With increased scrutiny of fraud allegations in the Pigford farmers’ settlements, the lead Pigford co-counsel has enlisted the help of two lobbying firms. One of the lobbyists listed is Phil Fraas, an attorney who has been deeply involved in creating the settlements. 

Fraas’s online resumé lists one of his accomplishments as:

Federal Litigation: Served as the co-lead counsel for the black farmers suing USDA in the 1999 landmark civil rights case, Pigford v. Glickman. The USDA agreed to pay the farmers the largest civil rights damages award every (sic) made by the federal government–approximately $1 billion.

The resumé also points out Mr’s Fraas’s previous lobbying work:

Drafted a key provision that Congress adopted as part of the 2008 Farm Bill awarding $100 million to black farmers not covered by the Pigford v. Glickman settlement.
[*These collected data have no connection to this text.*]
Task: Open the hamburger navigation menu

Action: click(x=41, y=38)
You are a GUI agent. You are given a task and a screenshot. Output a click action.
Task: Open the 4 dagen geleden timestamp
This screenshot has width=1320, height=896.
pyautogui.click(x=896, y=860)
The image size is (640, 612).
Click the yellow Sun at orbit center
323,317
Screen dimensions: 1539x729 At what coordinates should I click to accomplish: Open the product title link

The lobbying comes in the slipstream of a front-page New York Times story and years of unrelenting pressure from Breitbart News exposing massive fraud in the farmers’ settlements engineered by President Barack Obama, Attorney General Eric Holder and USDA chief Tom Vilsack.

Politico broke the story of the new lobbying and quotes “Dr.” John Boyd, longtime cheerleader for Pigford as being confused as the purpose of the new lobbying, saying:

As previously reported by Breitbart News, Boyd is involved in his own legal disputes with attorneys involved in the case. It is also unclear in what way Boyd’s organization, located at his home in Virginia, represents 80,000 claimants; during the period of time the discrimination is alleged to have occured, there were no more than a total approximtely 30,000 black farmers in the entire country.

As this story went to press, Mr. Fraas had not returned phone calls or emails seeking comment from Breitbart News.